A Comparison: Perks of Being a Wallflower
As an earnest lover of both books and movies, I can almost never stand when a book is adapted into a movie. Everything that I’ve imagined for the book has been twisted in a way that can never be fixed when I go to read it again after watching the movie. Thanks Hollywood.
But I digress.
Since 2012 is the year of book-to-movie adaptations, I decided to read the book Perks of Being a Wallflower since the movie was to come out on September 21. Also because I heard nothing but good things about it.
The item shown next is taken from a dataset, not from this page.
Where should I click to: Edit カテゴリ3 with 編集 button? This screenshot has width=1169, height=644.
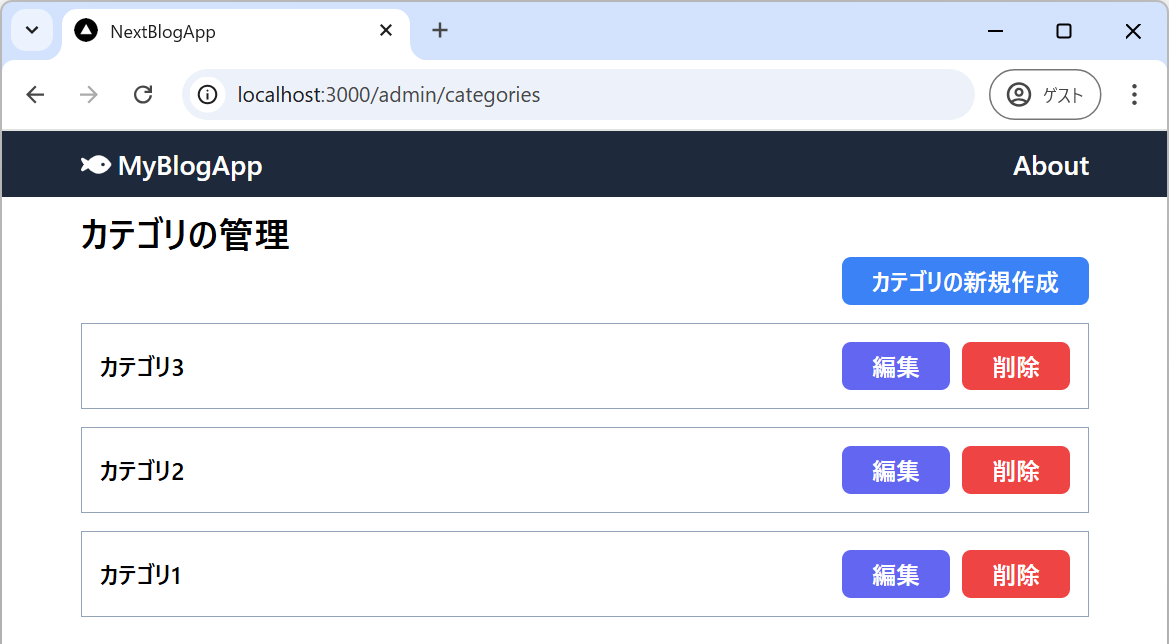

I ended up finishing it in 2 hours. I could not to put it down. It was real, funny, sad, pure. All sorts of good things. But I still wanted to see the movie since I love Logan Lerman and Emma Watson. At the movie, I go in with low expectations. No movie is ever as good as the book. The book is the standard that the movie will never reach. I’m assuaged when I see that the screenplay was written by the book’s author, Stephen Chbosky. That makes most changes okay, enough. Throughout the movie, I go through a full cycle of emotions. I burst into laughter, I almost burst into tears and I burst into extreme bouts of other random emotions. This movie was so moving, that I almost couldn’t believe it was based off a book. One of my favorite books of all times. That’s not okay. The book is always supposed to be better. But no. These were equal. I didn’t know whether to be heartbroken or elated. I loved them both, but not in the same ways. In the movie, I loved how close the movie was to the book. There were slight changes, creative liberties, but it’s understandable. I loved the actors’ vibes that they brought to their characters. Especially Ezra Miller’s performance as Patrick. And the book focused heavily on the music, and it was cool to actually listen to the songs in the soundtrack. In the book, the whole epistolary-style (written in the form of letters) is a major plus for me. The characters were very raw and relatable, which is always a good trait. It was also very comforting; I read it on bad days and instantly feel better. And the slight mystery of the letters being written to “Friend” and being from an anonymous and lost teen “Charlie” made it feel like any and all people could be going through it. Again, it’s comforting. If you do make the well-made decision to see this movie, I recommend reading the book first. I saw it with my mom and, her having never read the book, she complained that she didn’t understand the movie well enough. As a reader of the book, I found it perfectly understandable. So, if you want to have a more pleasurable reading experience, then you should read the book first.